An employer’s contribution to the provident fund (PF) is not taxed now. The government’s argument is if an employee’s cost-to-company is Rs 1 crore a year then about Rs 12 lakh (employer’s contribution to PF) of that pay is tax-free, which it sees as unfair.
An employer now contributes 12% of an employee’s basic pay to provident fund. An employee contributes a similar amount to the fund.
The plan now is to funnel 70% of an employer’s provident fund contribution into a pension scheme run by the Employees’ Provident Fund Organisation (EPFO). The remaining 30% can go to the provident fund along with the employee’s contribution, the Mint reported on Thursday.
If an employee opts out of the EPFO pension scheme then she will have 70% of her employer’s contribution to the provident fund taxed.

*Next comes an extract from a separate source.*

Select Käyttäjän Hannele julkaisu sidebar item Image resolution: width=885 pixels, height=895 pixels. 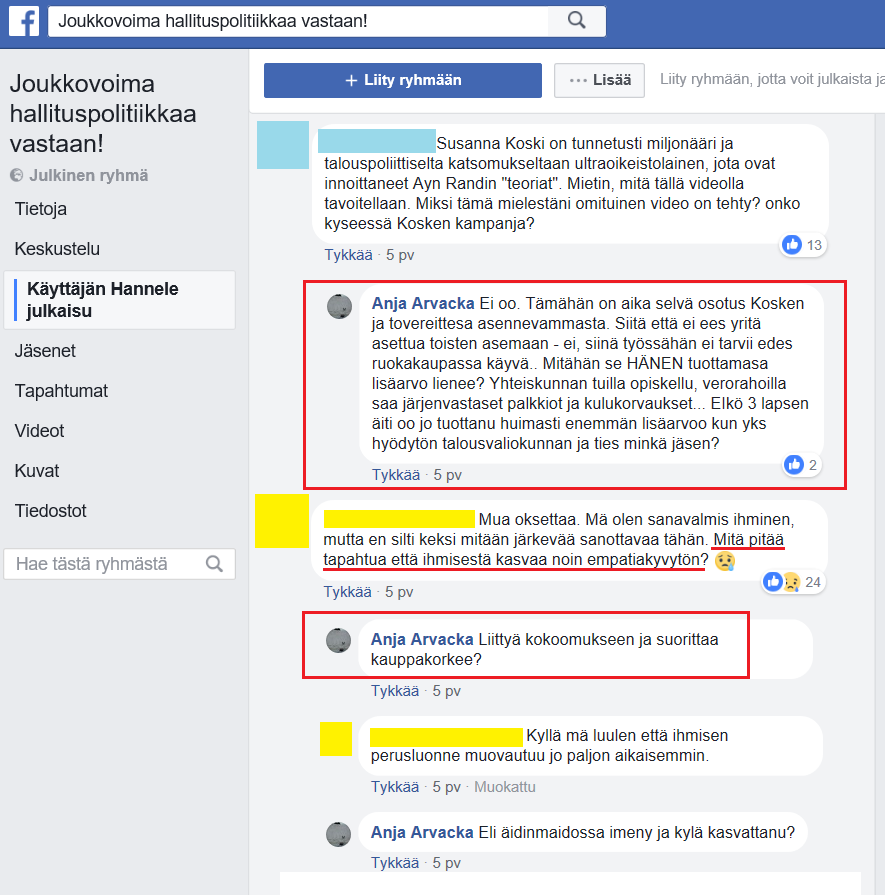click(119, 300)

The salary threshold for the new proposal is yet to be decided but it is unlikely to apply to those earning less than Rs 100,000 a month so as to avoid any backlash from the middle-class, the newspaper said. Given the subject’s sensitivity, the government may not even call the new proposal a tax.
“The idea is to create a pension society and pensions are always taxed,” the newspaper quoted an unnamed government official as saying.
“We have a mechanism to make this happen and it’s being worked on.”
The proposed formula draws from a similar existing scheme for those earning less than Rs 15,000 a month. This is based on the logic that the not-so-well-paid people need some form of regular income, through pensions, after retirement, the Mint said.